Across Europe, many victims and offenders remain excluded from the well‑evidenced benefits of restorative justice. This is due in part to some professional gatekeepers being unaware or unsupportive of restorative justice. Though the Recommendation is not legally binding, it provides us with an opportunity to engage European governments and professionals working in criminal justice at all levels on the development of restorative justice. Moreover, for those jurisdictions which wish to take this work forward, the Recommendation can be used as a template for their own policies, as has been the case with the Council of Europe’s criminal justice instruments in the past. Considering that the United Nations recently passed a new Resolution committing itself to updating its own materials on restorative justice, I am permitting myself to feel somewhat optimistic about the fate of restorative justice in the coming years.
1 Dünkel, F., Grzywa-Holten, J. & Horsfield, P., 2015. Restorative Justice and Mediation in Penal Matters in Europe – Comparative overview.

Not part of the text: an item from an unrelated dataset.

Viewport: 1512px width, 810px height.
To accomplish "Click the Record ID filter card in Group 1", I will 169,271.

In: F. Dünkel, J. Grzywa-Holten & P. Horsfield, eds. Restorative Justice and Mediation in Penal Matters: A stock-taking of legal issues, implementation strategies and outcomes in 36 European countries (Vol. 2). Mönchengladbach: Forum Verlag Godesberg, pp. 1015-1096.

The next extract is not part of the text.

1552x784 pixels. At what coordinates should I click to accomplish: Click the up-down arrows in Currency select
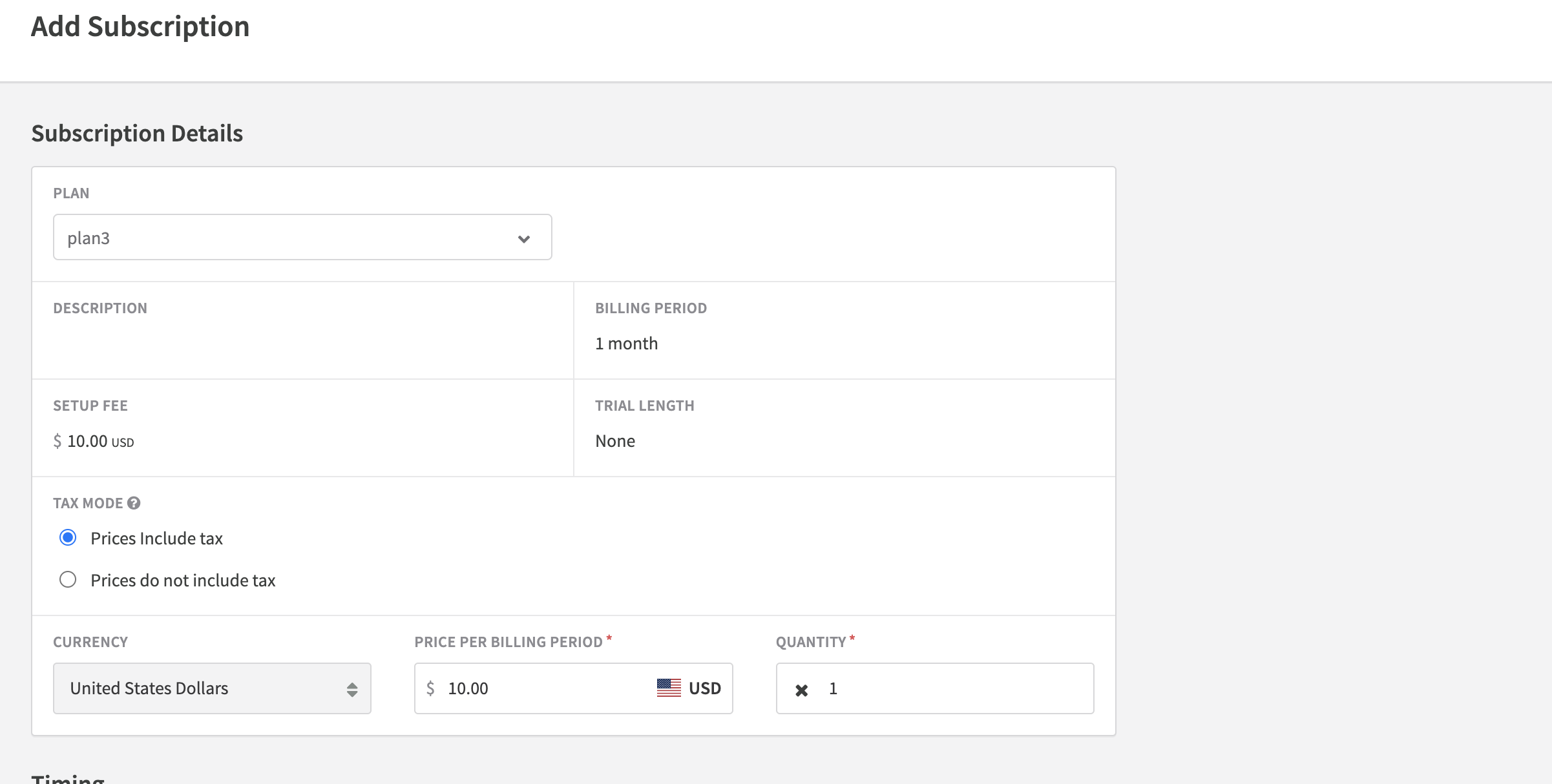352,689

2 Strang, H. & Sherman, L., 2015. The morality of evidence. Restorative Justice, 3(1), pp. 6-27.
3 Lauwaert, K., 2013. Restorative justice in the 2012 EU Victims Directive: A right to quality service, but no right to equal access for victims of crime. Restorative Justice, 1(3), pp. 414-425.
More information
PRI’s Global Prison Trends 2018 publication reported on the growing trend of restorative justice and the barriers to its acceptance and implementation. Read more here.
Comments
Dobrinka Chankova, 18th Jul 2018 at 20:35
Thank you for the whole work, Ian. Let us believe in the better RJ future.
Roosevelt Dahn, 15th Dec 2018 at 14:42
I strongly believe that restorative justice recommendation for the world at large will be the best way forward to settle issues concerning large group of people or country in general like the case with Liberia 14 years civil war to deal with their old wounds.

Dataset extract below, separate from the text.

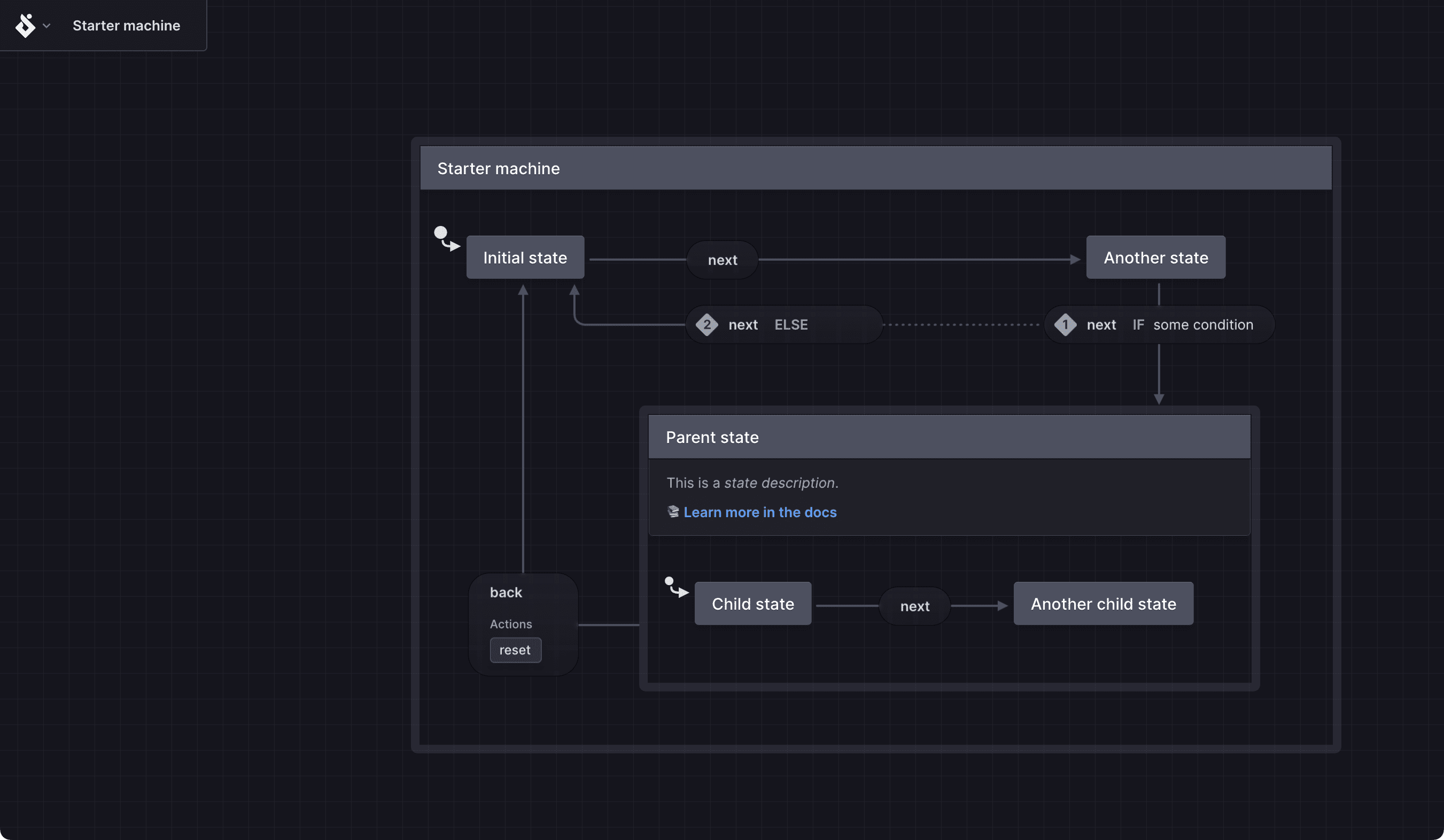Select the back event transition label
1444x840 pixels.
[506, 593]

I am a founder and national chairman for “Liberia Peace & Reconciliation Movement – LPRM” seeking peace and reconciliation in Liberia.
Margarita Maldonado Estrada, 05th Aug 2020 at 23:10
Hello, my name is Margarita Maldonado, I work in the Judicial Power of the State of Mexico and our intention is to have a training in Restorative Justice for the facilitators of this body and with this, giving legal certainty to both the victim and the offender of the healing is not only monetary, but a reconciliation with oneself, through an intermediary who guides the communication between the parties.
Hopefully, the link between the European Union and Mexico can be made in favor of restorative justice in favor of a Mexico free of violence.